The Holy Spirit, faith, power, fruit, works

     I've been reading Thessalonians for a new Bible study group that I have begun to attend. Faith and the Holy Spirit are two themes that have caught me as I have worked my way through. (I'll address the latter and we'll see if I get to the former in this particular post.)

     One of my, not exactly pet peeves, but frustrations is when I read or hear talk of the fruits of the Spirit as though they are things that we are working on, that we produce, that we need to do.  This is foolish, misleading, arrogant, and not Biblically accurate. There is a reason we get frustrated when we try to work them out in our own lives.. We are very aware of our lack but I wonder how well we are aware of His sufficiency?

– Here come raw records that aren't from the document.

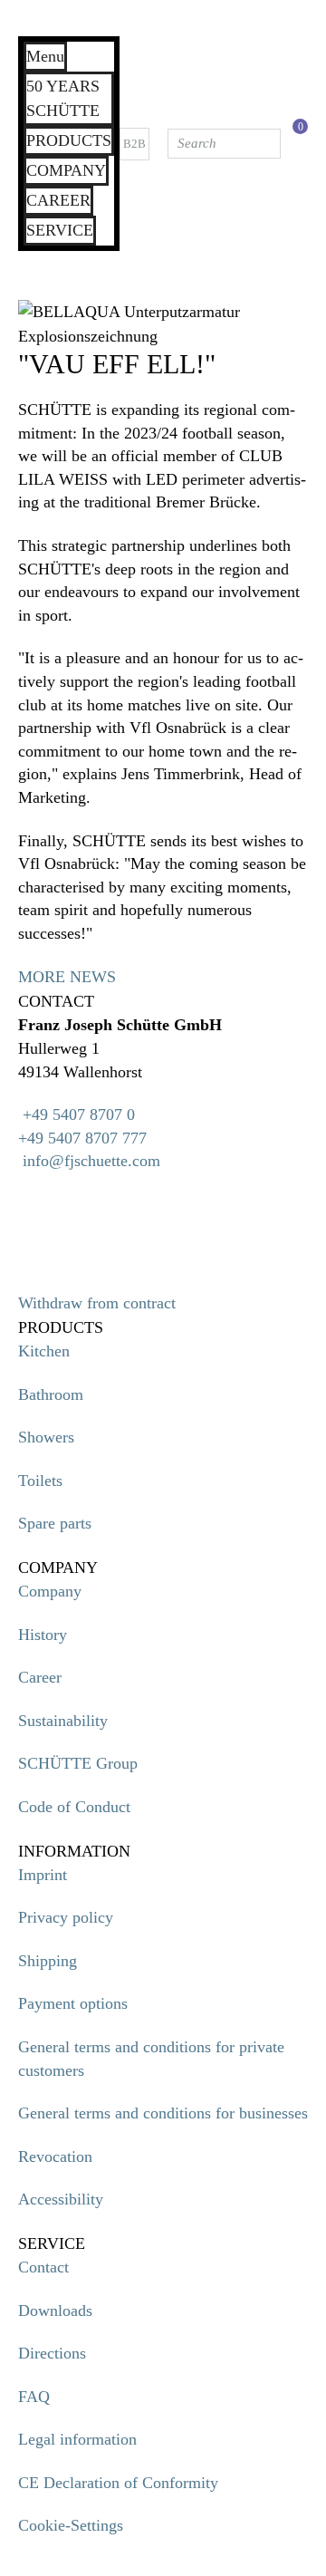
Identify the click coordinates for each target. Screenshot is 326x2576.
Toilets (40, 1480)
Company (50, 1591)
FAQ (34, 2397)
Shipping (47, 1961)
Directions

This reality - that they are His fruits - is not one often discussed or, if it is, it is done in language that is so dry and academic that one despairs of their reality. Love (agape), Joy (chara), Peace (Shalom), and the others - they are not the fruits of Lynne McConnell. She was never expected to grow them herself. She was never expected to produce them. They are very intentionally called the fruits or works or evidences of the presence of the Holy Spirit. They are the outward manifestations of the inward reality of His indwelling. They are not plastic fruits that we attach to ourselves, but the natural outflow of the internal Presence.

     We miss this so easily. We live in a performance-driven culture and think that, if we just try hard enough, long enough, we will get the results we want (aka These fruits will be evident in our lives). What I am learning is that my growth depends on my submitting to the Holy Spirit and Him working the growth out in me. He makes me worthy of my calling. He called and chose me to begin with! He enables me to live a life that pleases Him.

"For it is God who works in you, both to will and to work for His good pleasure." Phil. 2:13

". . .On the contrary, I worked harder than any of them, though it was not I, but the grace of God that is with me." 1 Cor. 15:10

     He accompanies the proclamation of the gospel with life and faith-giving power. He convicts. He changes. He redeems. He loves other people through me.

     As I was working my way through these concepts, I realized, was reminded, that I am conversing about/with, not an idea, but a Person. My studying and ruminating is a conversation with a Person. Whoa. He is right here.

      I grew up, went to school in, an environment that treated the Holy Spirit as an academic subject to studied, if He was mentioned at all. Communion and conversation with Him were something outside the boundaries of what was acceptable. Seemingly, evidence of His presence was too subjective for the classroom. Cold, hard, sterile facts were to be preferred to the warm, beating-heart relationship. You were taught to keep Him in a box, on the page, and yet the words 'relationship' and 'person-hood' were defended until one was blue in the face. It was a doctrinal hill worth dying on, but without the comfort of the presence of the One being defended. There was no warmth, only frustration, because you were told that salvation started a relationship but the relationship treated the One who saves as a textbook item. The verbage was there without the reality. You were taught to check items off a list and to call it 'relationship.' You were taught to do, even when you didn't feel the presence, because this God is pleased with obedience. You need to keep Him happy with you. You were hungry for Him, but He was just out of reach.

     This has become a source of frustration for me (if you can't tell). I feel as though I'm just now waking up to the reality of a relationship with the Trinity. I can't, to a degree fault my professors and former pastors, because you cannot share fire unless you too have been lit. I want to be very careful here. The relationship with God is personal and tailored to every individual. It looks different for every individual. I've gotten frustrated because the relationship with the Lord that I have, I don't see in the lives of as many others as I would like to. I've held myself up as the standard and gotten discouraged when others haven't met it. God forgive me. I wonder for how many a relationship with God is only an academic pursuit and one is taught to be satisfied with that?

     As my sensitivity to the Spirit grows, He enables me to identify His presence in the lives of others. There is a sweet fellowship to be shared when He is present, active, and working in and through them. There is a freedom, joy, and life that is evident in how they talk about Him and the other members of the Trinity. They have spent and do spend time with Him (not an idea), and seeing Him in the lives of others makes me more hungry for His presence in mine.

     I grieve when He is kept out of the conversation. I grieve when He is held back from involvement in the lives of those He loves because 'it has to look a certain way to be legitimate.' We are so quick to build fences, out of fear, many times, that we don't open the gate to Him. Why are we afraid that He will violate His revealed revelation if He shows up? Why are we afraid that He will lead a believer to do something contrary to His will? Why do we unnecessarily complicate things when it comes to God when we see things so much more simply in our daily relationships? Why do we hold Him at arms' length, keep Him on the other side of the door, fence, wall? Why don't we trust Him?

     If we have been taught by Him, we will walk in His way - 1 John. We will have fellowship with Him. If we are taught to merely look, think, and act as if He's just black ink on a page, a dictator who is ready to punish, Someone who can only be trusted so far, it's no wonder there is no warmth and life in what we may call the relationship. Let Him in and begin the conversation! He's ready to talk.